#### What this exercise asks:
1 > In the post about the hymn "To Love Someone More Dearly," what was the magazine that Maude Ray edited eventually called?
2 > From the post about the hymn "To Love Someone More Dearly," reproduce word for word the passage starting at "How does a 23-year" and ending at "Can you and I?".
(Passage shown Opens)
Saturday, December 12, 2015

To Love Someone More Dearly -- Maude Louise Ray and F.(or S.)H. Pickup



They wanted to say what motivated their lives, their work, their energy.  One was a poet and the other probably a minister, though little else is known of either of the composers who wanted to share their thoughts about what moved them to faith in the early 20th Century. “To Love Someone More Dearly” may be the only hymn associated with either Maude Louise Ray or Stanley Howard Pickup, but they nevertheless were in touch with the same train of thought. Did they know one another? Work was evidently important, and especially what Christian labor should encompass, a theme relevant not only in their era but for us a century later.  How should we think of our life’s energy, versus what a scientist name Joule invented centuries ago – a crude but useful machine (see it here) – to measure energy?

Maude Ray, according to limited information, was a 23 year-old New Yorker, while Stanley Pickup was a 36-year old Canadian when each of them composed verses a decade apart in the early 1900s. Maude had begun her work, soon after graduating from college in Poughkeepsie, as an editor for a magazine in 1901-02 that became known as Christian Work, so it seems more than just coincidental that her poem’s two stanzas a year later addressed what she understood was her ‘task’. Was this part of her editorial frame of mind as she helped steer the magazine’s content? Less is known of Pickup (including how his name might have morphed into F.H. , versus S.H.), but he was possibly a Methodist minister from Ontario. His third verse came in 1913, indicating he was aware of Ray’s work relatively soon after her initial two verses. Perhaps Ontario’s proximity to New York, separated by a mere few hundred miles, helped spur his awareness of her efforts, too. While they must have appreciated each other’s perspective, there are differences in what they chose to express. She focused on what her work should be terrestrially, while he looked vertically, to the culmination of earthly work. Maude said love, serve, and guide others here, and devote oneself to godliness and purity; those were things on which to meditate and in which to rest, to really be content. Stanley must have surmised that yes, Maude was correct, and just imagine knowing the reward of such a life! It must have been a message Pickup promoted often in his position.


How does a 23-year old New Yorker and a 36-year old Canadian come to these conclusions? It’s as if they had already seen what a wizened, gray-haired believer could reflect on after many more decades of experience. Maybe, in fact, that’s what was ‘at work’ – the life-examples of one or more others nearby showing them what practically a life ‘at work’ should resemble, as decades upon decades accumulate. It makes you wonder, does work ever really stop here? God ‘worked’ right from the beginning (see Genesis 1 and 2) – in fact, ‘work’ is in the Bible more than 500 times. Another preacher said we should enjoy work (Ecclesiastes 3:22), and yet another said essentially the same centuries later (Colossians 3:23). Think Maude and Stanley learned from those guys, too? Can you and I?        

1 comment:

  1. Thank you, so much for you insight into the lives of these two people.
(Passage shown Closes)
(Information provided Opens)
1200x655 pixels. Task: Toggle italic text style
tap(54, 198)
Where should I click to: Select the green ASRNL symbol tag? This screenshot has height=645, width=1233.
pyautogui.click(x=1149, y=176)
(Information provided Closes)
#### Results for each task:
1 > Christian Work

2 >
How does a 23-year old New Yorker and a 36-year old Canadian come to these conclusions? It’s as if they had already seen what a wizened, gray-haired believer could reflect on after many more decades of experience. Maybe, in fact, that’s what was ‘at work’ – the life-examples of one or more others nearby showing them what practically a life ‘at work’ should resemble, as decades upon decades accumulate. It makes you wonder, does work ever really stop here? God ‘worked’ right from the beginning (see Genesis 1 and 2) – in fact, ‘work’ is in the Bible more than 500 times. Another preacher said we should enjoy work (Ecclesiastes 3:22), and yet another said essentially the same centuries later (Colossians 3:23). Think Maude and Stanley learned from those guys, too? Can you and I?